- What you will do: Skipping all pictures, print exactly the lines below from the one with "Click the CB user avatar filter" through the final line.

Pixel coordinate grounding data
--- --- ---

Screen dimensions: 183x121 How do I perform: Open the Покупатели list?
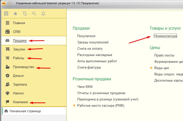(86, 36)
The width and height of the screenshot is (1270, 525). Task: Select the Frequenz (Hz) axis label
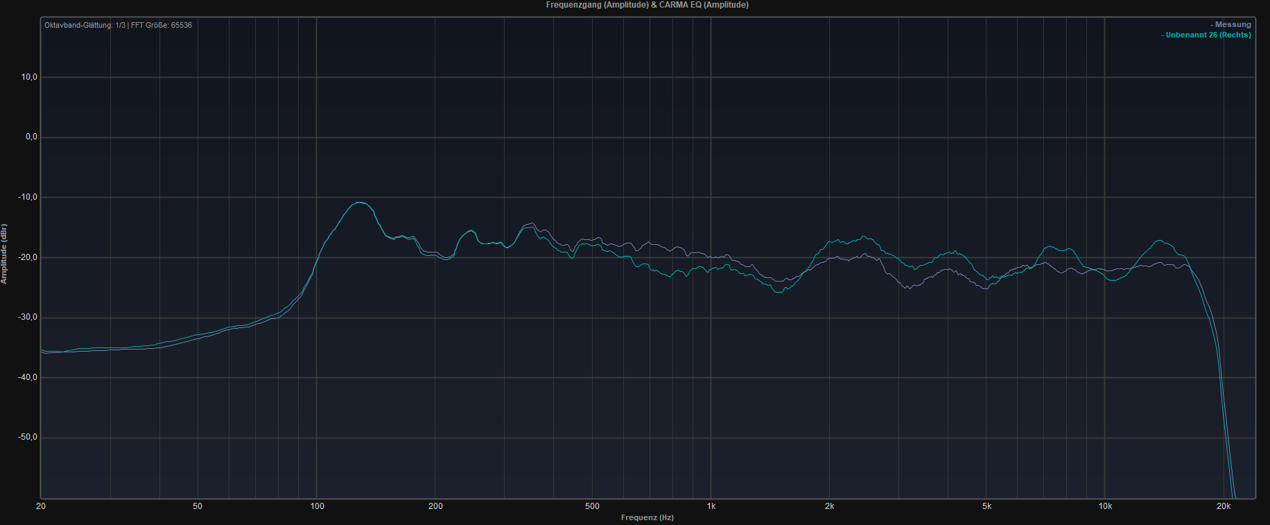647,517
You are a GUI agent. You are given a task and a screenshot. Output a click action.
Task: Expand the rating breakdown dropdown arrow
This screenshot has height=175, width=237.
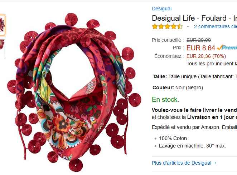pos(188,26)
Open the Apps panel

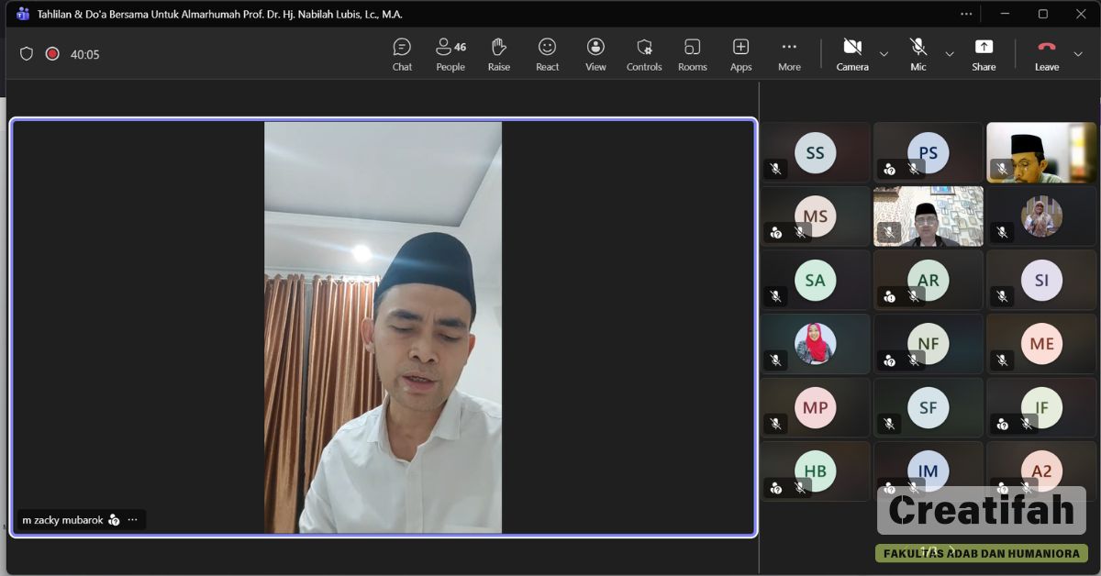click(740, 54)
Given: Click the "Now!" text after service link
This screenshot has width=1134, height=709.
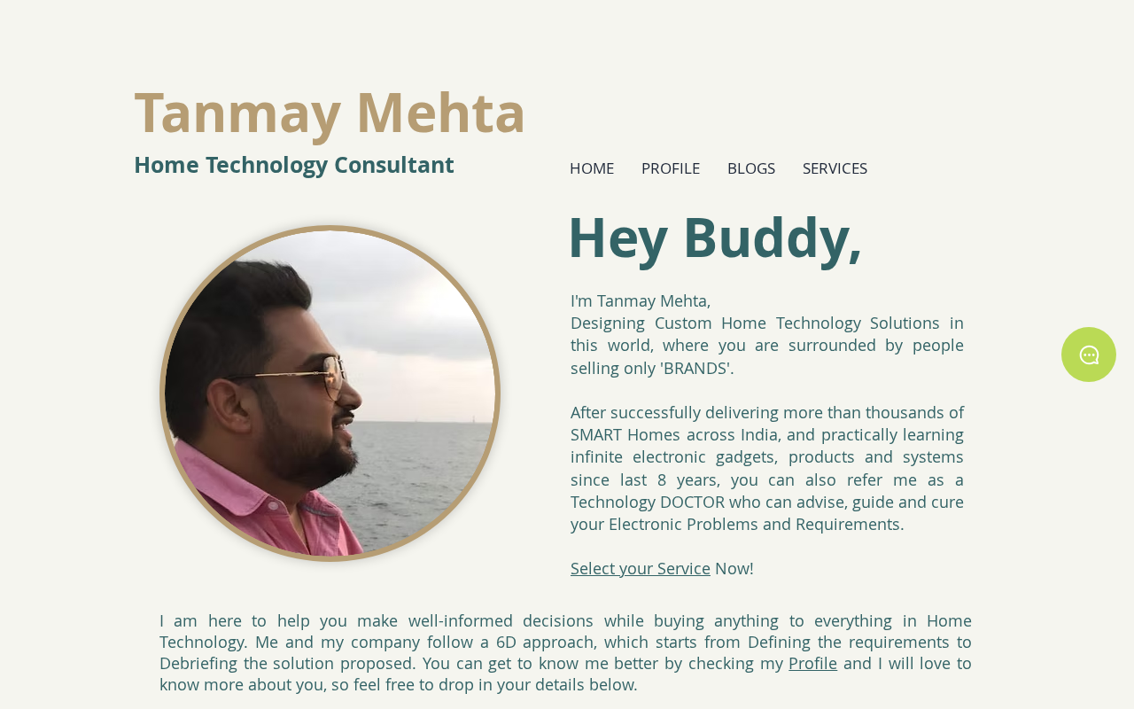Looking at the screenshot, I should point(734,569).
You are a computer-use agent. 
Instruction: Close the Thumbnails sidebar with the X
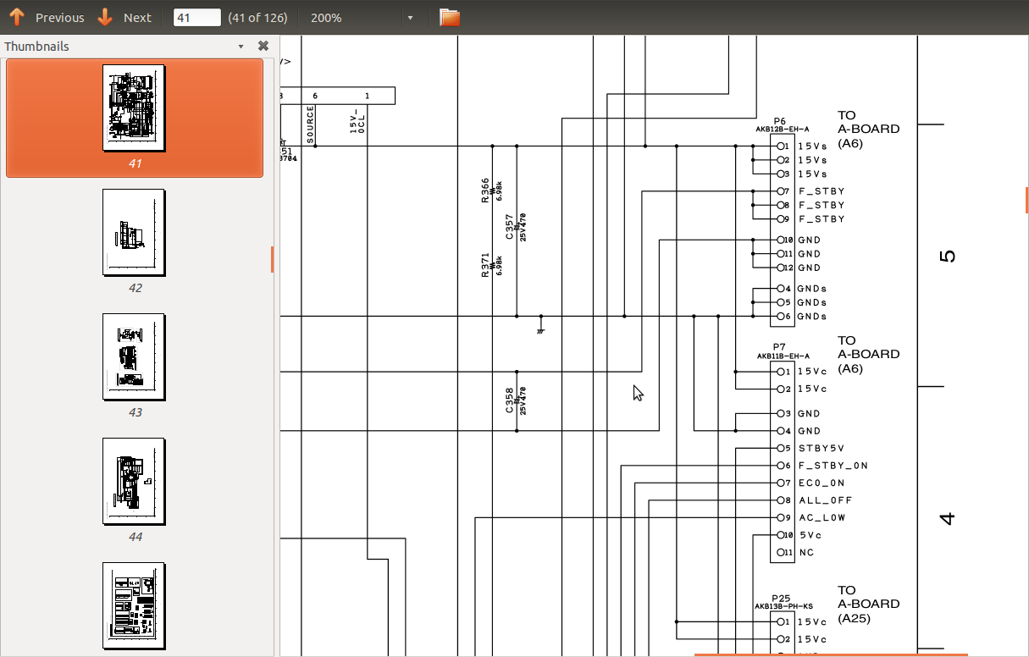tap(263, 47)
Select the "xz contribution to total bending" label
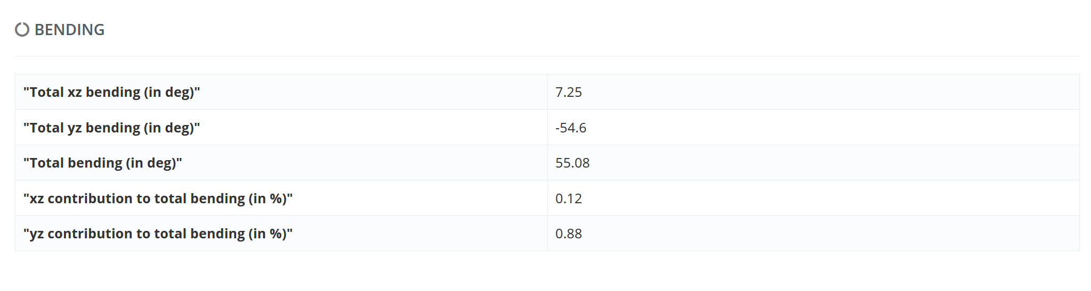Viewport: 1091px width, 291px height. [158, 198]
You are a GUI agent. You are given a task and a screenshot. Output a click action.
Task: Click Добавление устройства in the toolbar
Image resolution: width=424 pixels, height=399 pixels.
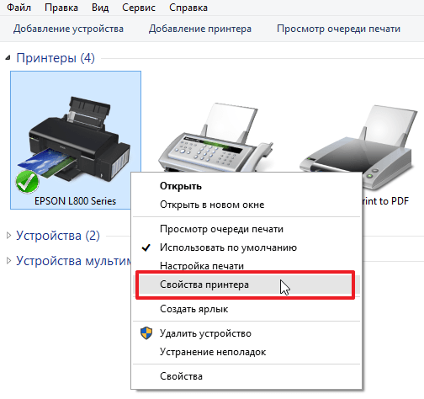click(68, 29)
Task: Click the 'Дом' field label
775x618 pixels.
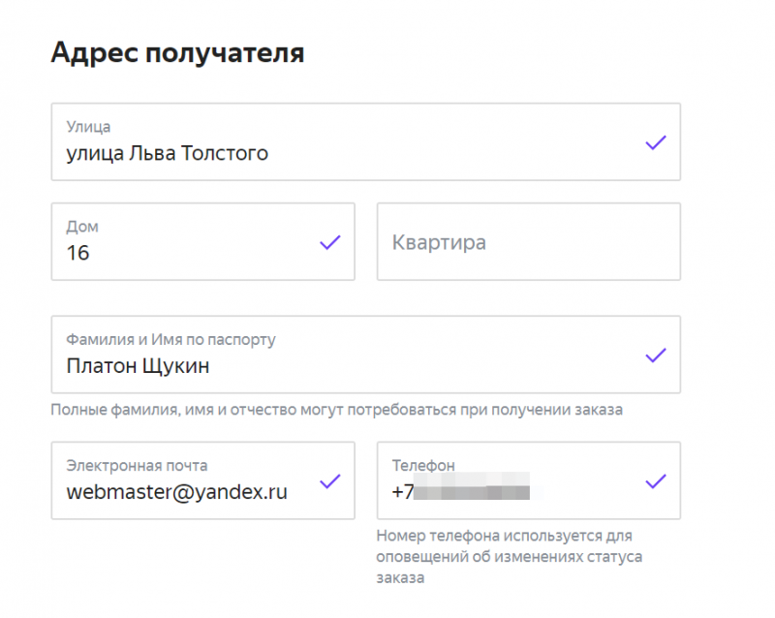Action: [x=82, y=227]
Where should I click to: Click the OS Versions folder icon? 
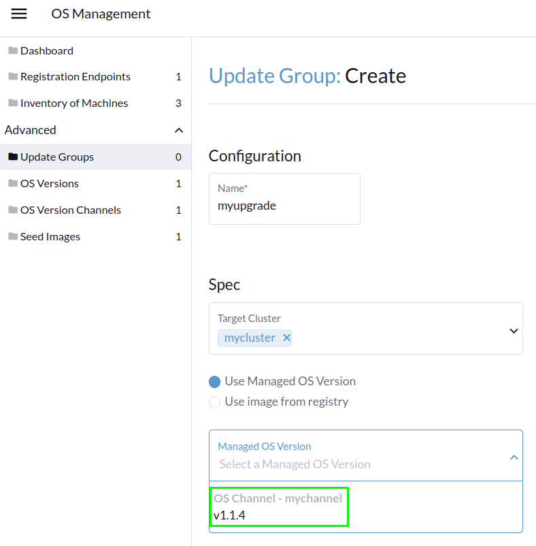(12, 183)
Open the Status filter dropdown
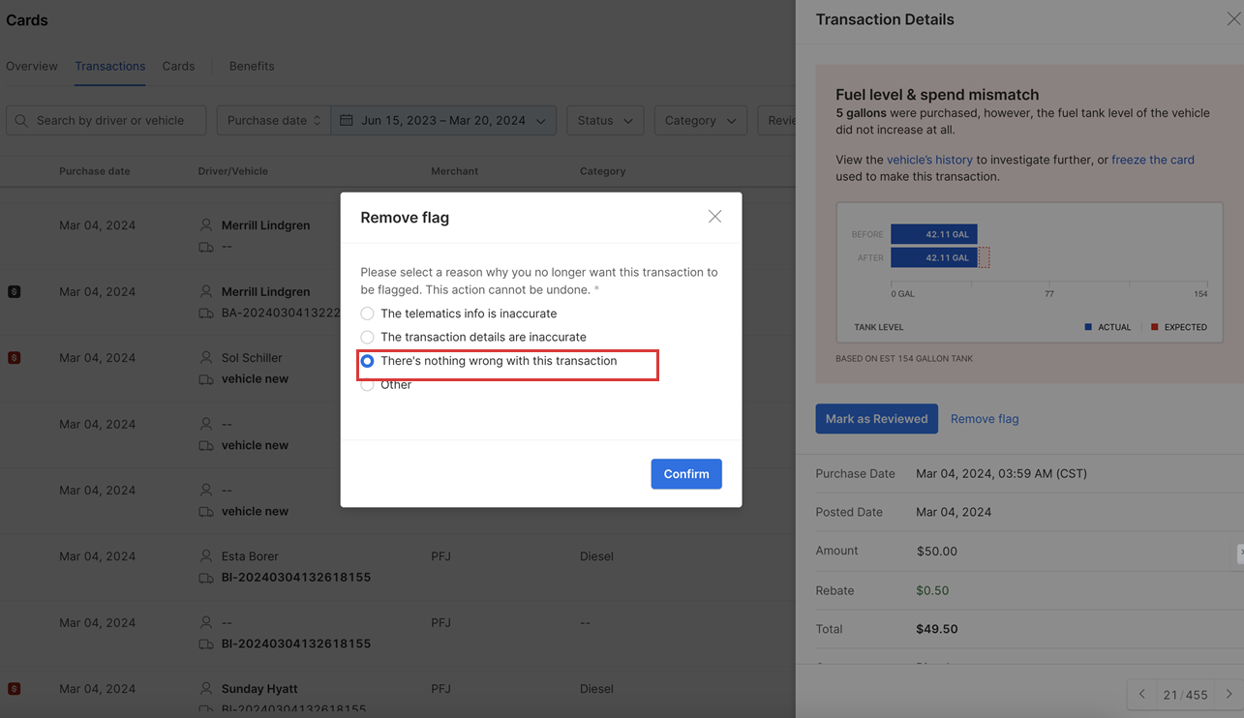 pos(605,121)

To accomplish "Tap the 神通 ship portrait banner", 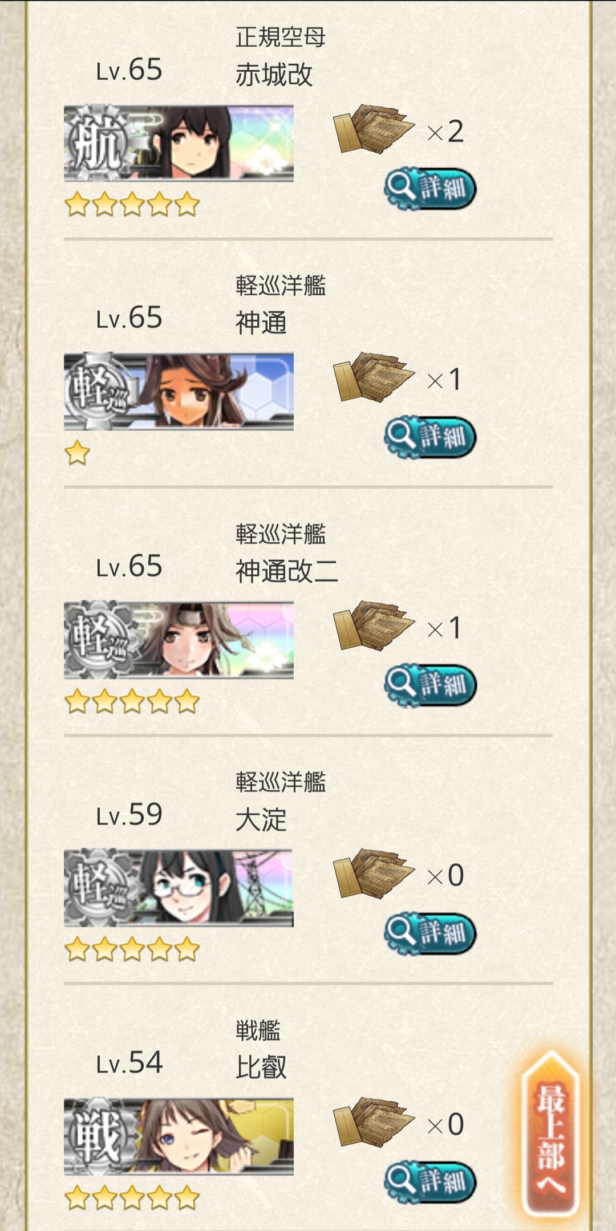I will coord(179,391).
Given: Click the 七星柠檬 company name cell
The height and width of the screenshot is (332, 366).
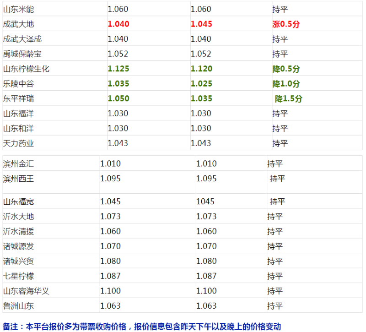Looking at the screenshot, I should (x=18, y=276).
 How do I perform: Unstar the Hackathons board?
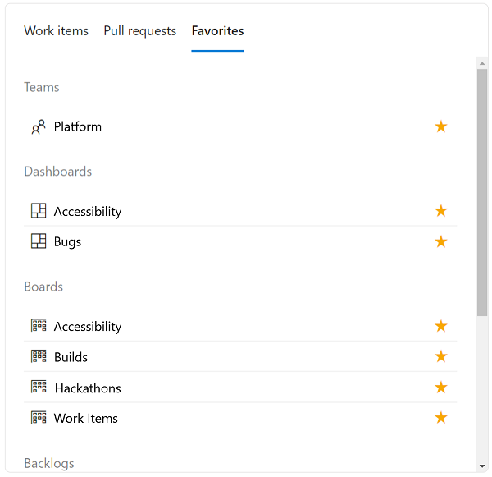pyautogui.click(x=441, y=388)
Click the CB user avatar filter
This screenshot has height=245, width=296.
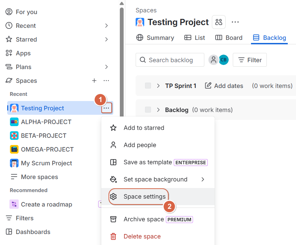pyautogui.click(x=224, y=60)
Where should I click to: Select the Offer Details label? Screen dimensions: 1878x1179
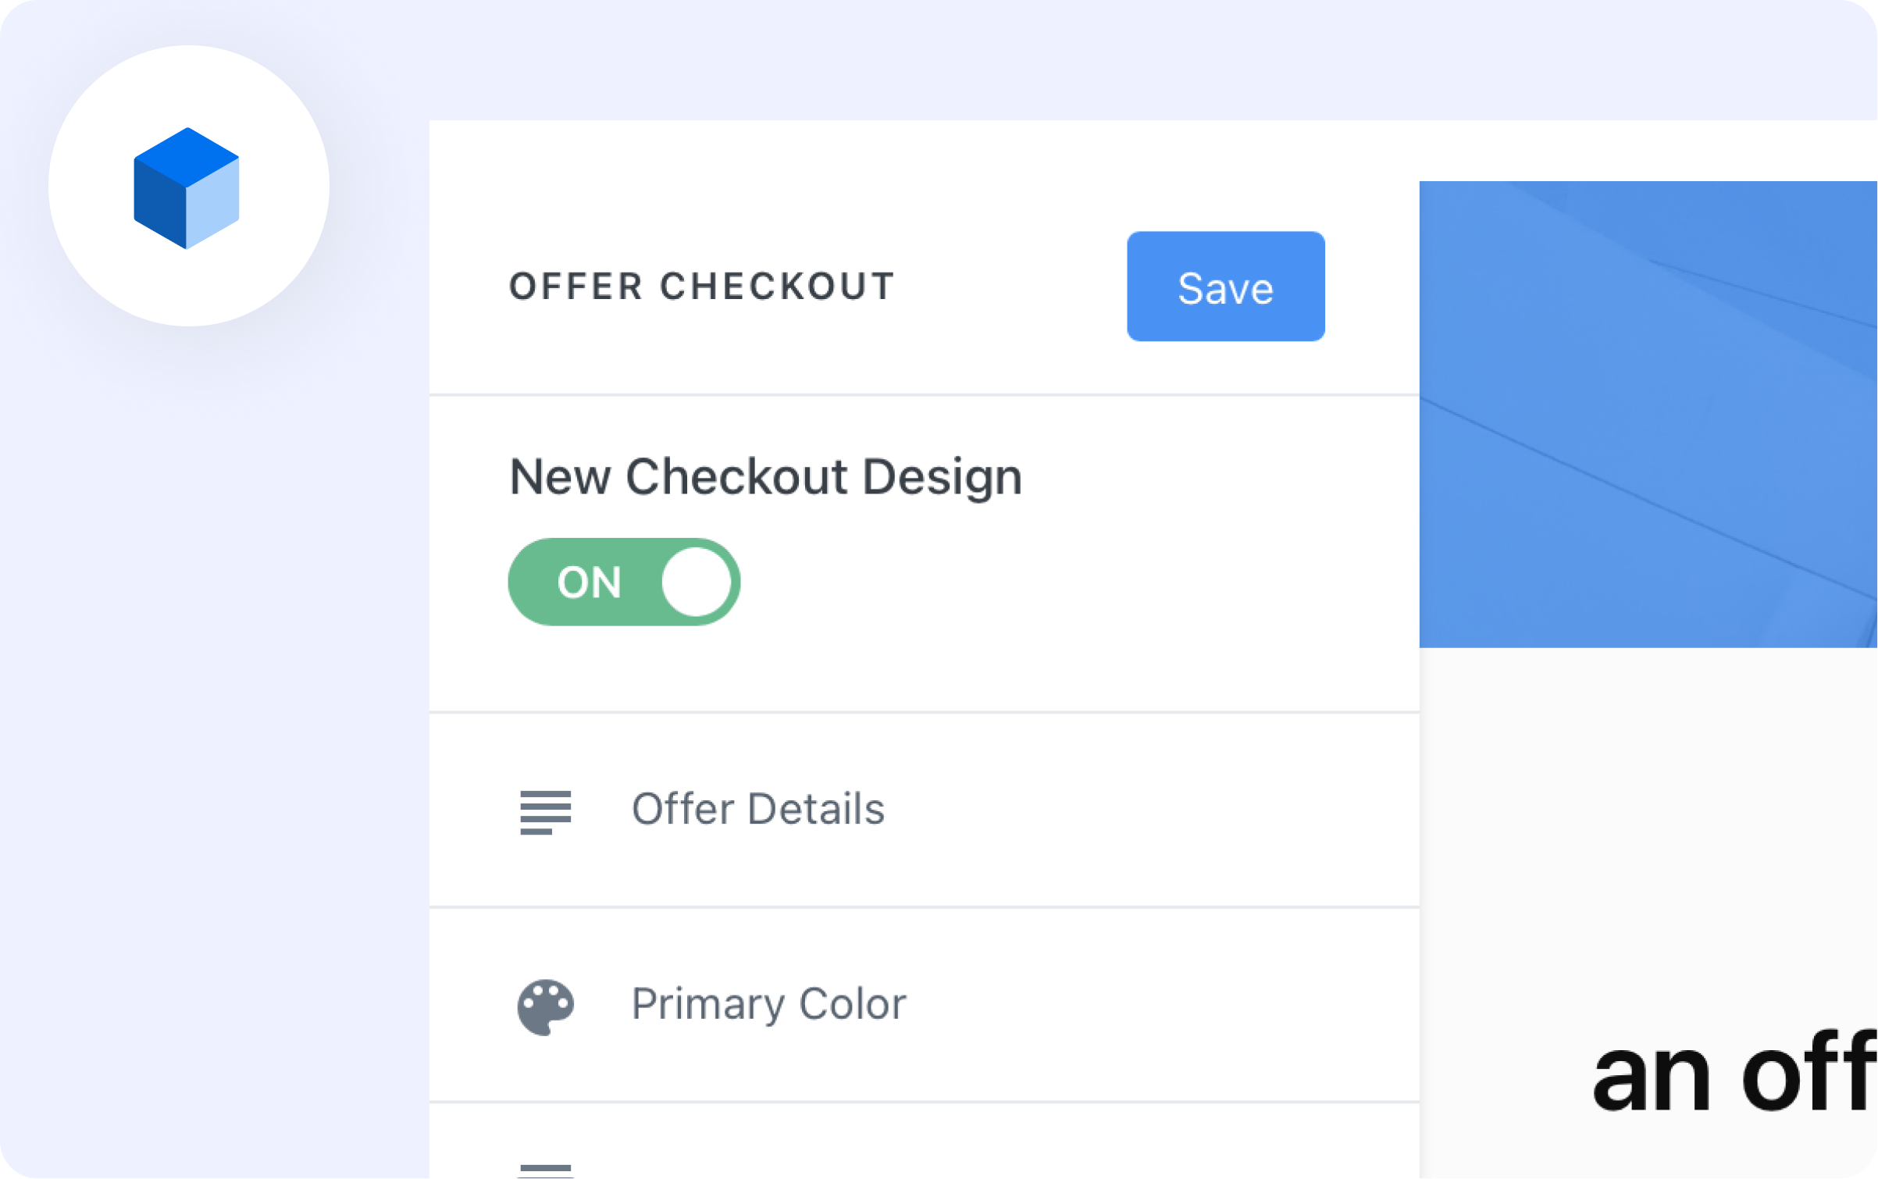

--- --- ---

- Answer to the exercise:
Click the CB user avatar filter
This screenshot has height=245, width=296.
pyautogui.click(x=224, y=60)
Where should I click to: Select the Offer Details label? Screen dimensions: 1878x1179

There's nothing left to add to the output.